Oil prices rebounded more than $1 a barrel on Monday after OPEC+ decided to increase output in July by the same amount as it did in each of the prior two months, in line with market expectations.
Brent crude futures climbed $1.19, or 1.9%, to $63.97 a barrel by 0044 GMT after settling 0.9% lower on Friday. U.S. West Texas Intermediate crude was at $62.09 a barrel, up $1.30, or 2.14%, following a 0.3% decline in the previous session. Both contracts were down more than 1% for the week.
The Organization of the Petroleum Exporting Countries and their allies decided on Saturday to raise output by 411,000 barrels per day in July, the third month the group known as OPEC+ increased by the same amount, as it looks to wrestle back market share and punish over-producers.

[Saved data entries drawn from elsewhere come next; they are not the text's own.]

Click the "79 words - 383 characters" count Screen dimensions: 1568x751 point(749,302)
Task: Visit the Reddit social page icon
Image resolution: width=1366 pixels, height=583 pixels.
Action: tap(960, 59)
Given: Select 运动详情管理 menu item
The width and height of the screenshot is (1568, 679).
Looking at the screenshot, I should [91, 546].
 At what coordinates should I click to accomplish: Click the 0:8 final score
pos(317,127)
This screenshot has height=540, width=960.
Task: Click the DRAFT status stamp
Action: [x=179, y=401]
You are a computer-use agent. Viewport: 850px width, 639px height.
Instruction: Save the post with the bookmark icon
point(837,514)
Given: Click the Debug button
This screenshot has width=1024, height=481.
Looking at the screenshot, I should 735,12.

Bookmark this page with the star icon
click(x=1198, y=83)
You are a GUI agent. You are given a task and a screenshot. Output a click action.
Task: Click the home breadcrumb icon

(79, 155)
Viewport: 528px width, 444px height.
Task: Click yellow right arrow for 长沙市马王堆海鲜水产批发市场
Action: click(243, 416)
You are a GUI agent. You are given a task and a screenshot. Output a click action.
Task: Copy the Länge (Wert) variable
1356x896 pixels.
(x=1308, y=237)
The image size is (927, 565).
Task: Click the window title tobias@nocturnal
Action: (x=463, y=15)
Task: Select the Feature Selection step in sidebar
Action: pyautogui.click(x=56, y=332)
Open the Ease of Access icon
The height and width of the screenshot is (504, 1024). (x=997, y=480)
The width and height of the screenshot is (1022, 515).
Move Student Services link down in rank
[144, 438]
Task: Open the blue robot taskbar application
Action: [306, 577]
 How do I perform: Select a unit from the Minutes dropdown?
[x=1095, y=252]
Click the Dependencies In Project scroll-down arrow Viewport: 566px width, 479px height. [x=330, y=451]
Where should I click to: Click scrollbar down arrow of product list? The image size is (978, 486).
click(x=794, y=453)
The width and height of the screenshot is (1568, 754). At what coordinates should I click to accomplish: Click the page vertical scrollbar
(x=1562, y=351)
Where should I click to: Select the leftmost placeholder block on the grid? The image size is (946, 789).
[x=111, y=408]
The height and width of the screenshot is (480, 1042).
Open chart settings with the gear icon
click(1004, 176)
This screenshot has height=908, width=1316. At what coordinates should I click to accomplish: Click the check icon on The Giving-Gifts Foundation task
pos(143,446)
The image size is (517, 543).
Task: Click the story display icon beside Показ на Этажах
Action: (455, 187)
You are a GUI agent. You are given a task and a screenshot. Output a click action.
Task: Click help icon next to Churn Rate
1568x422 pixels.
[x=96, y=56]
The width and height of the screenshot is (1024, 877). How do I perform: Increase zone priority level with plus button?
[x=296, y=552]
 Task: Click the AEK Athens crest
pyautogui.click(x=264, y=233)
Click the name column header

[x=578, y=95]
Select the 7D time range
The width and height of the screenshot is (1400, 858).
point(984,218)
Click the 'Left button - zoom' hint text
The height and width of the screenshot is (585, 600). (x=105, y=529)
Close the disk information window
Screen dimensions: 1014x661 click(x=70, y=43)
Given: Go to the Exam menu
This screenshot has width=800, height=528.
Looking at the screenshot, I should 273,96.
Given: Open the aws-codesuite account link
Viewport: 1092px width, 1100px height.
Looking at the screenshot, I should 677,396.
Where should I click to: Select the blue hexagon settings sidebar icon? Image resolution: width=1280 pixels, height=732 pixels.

The group had been expected to discuss a bigger production hike.
"Had they gone through with a surprise larger amount, then Monday's price open would have been pretty ugly indeed," analyst Harry Tchilinguirian of Onyx Capital Group wrote on LinkedIn.
Oil traders said the 411,000-bpd output hike had already been priced into Brent and WTI futures.
Looking ahead, low levels of U.S. fuel inventories have stoked supply jitters ahead of expectations for an above-average hurricane season, analysts said.
"More encouraging was a huge spike in gasoline implied demand going into what's considered the start of the U.S. driving season," ANZ analysts said in a note, adding that the gain of nearly 1 million bpd was the third-highest weekly increase in the last three years.
Traders are also closely watching the impact of lower prices on U.S. crude production which hit an all-time high of 13.49 million bpd in March.
Last week, the number of operating oil rigs in the U.S. fell for a fifth week, down four to 461, the lowest since November 2021, Baker Hughes (NASDAQ:BKR) said in its weekly report on Friday.